## TASK OBJECTIVE:
Word for word, retype the tail of the data below, starting with the line that has "Given: Click the OrderID element braces icon" and including the last line.

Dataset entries
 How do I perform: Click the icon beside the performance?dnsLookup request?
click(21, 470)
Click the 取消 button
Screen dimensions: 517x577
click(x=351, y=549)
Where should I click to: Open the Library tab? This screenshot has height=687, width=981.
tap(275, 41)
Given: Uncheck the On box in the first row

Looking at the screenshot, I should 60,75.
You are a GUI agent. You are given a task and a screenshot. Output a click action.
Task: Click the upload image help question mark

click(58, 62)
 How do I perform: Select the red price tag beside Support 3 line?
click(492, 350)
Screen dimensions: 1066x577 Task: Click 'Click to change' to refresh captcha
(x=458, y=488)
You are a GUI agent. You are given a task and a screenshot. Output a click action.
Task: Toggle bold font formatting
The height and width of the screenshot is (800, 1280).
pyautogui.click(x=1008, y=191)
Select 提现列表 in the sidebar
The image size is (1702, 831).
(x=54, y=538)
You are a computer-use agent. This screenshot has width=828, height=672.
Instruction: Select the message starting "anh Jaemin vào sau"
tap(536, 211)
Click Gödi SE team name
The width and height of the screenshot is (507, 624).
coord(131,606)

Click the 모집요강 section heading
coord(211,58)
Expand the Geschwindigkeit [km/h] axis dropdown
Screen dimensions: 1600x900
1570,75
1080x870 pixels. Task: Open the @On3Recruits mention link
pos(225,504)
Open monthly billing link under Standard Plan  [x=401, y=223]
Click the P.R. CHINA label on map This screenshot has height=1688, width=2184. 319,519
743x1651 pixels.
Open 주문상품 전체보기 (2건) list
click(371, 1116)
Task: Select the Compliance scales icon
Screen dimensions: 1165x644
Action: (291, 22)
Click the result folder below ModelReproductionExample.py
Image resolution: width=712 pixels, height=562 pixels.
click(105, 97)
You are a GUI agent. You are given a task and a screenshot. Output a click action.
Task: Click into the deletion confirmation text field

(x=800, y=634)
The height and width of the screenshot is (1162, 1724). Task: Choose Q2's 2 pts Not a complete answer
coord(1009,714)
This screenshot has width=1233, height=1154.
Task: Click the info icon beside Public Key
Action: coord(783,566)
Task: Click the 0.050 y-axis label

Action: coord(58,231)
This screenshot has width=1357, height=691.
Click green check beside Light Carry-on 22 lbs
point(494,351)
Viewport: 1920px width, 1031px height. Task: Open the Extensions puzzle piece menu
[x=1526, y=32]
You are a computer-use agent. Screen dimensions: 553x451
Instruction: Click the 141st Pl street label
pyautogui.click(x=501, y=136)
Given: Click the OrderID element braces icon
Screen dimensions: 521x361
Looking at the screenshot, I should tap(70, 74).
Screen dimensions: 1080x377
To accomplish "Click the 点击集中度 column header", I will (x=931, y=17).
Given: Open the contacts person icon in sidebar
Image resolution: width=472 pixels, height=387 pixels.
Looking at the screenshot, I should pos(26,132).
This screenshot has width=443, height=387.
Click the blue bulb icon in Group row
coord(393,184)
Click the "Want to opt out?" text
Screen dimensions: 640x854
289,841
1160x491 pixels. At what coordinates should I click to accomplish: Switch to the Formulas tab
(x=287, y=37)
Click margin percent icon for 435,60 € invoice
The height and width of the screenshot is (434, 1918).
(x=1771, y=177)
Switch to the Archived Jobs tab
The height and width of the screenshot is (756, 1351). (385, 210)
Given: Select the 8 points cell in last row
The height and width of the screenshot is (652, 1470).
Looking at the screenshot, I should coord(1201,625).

## ANSWER BOX:
Given: Click the OrderID element braces icon
Screen dimensions: 521x361
Looking at the screenshot, I should tap(70, 74).
Screen dimensions: 1080x377
To accomplish "Click the 点击集中度 column header", I will (x=931, y=17).
Given: Open the contacts person icon in sidebar
Image resolution: width=472 pixels, height=387 pixels.
Looking at the screenshot, I should pos(26,132).
This screenshot has width=443, height=387.
Click the blue bulb icon in Group row
coord(393,184)
Click the "Want to opt out?" text
Screen dimensions: 640x854
289,841
1160x491 pixels. At what coordinates should I click to accomplish: Switch to the Formulas tab
(x=287, y=37)
Click margin percent icon for 435,60 € invoice
The height and width of the screenshot is (434, 1918).
(x=1771, y=177)
Switch to the Archived Jobs tab
The height and width of the screenshot is (756, 1351). (385, 210)
Given: Select the 8 points cell in last row
The height and width of the screenshot is (652, 1470).
Looking at the screenshot, I should coord(1201,625).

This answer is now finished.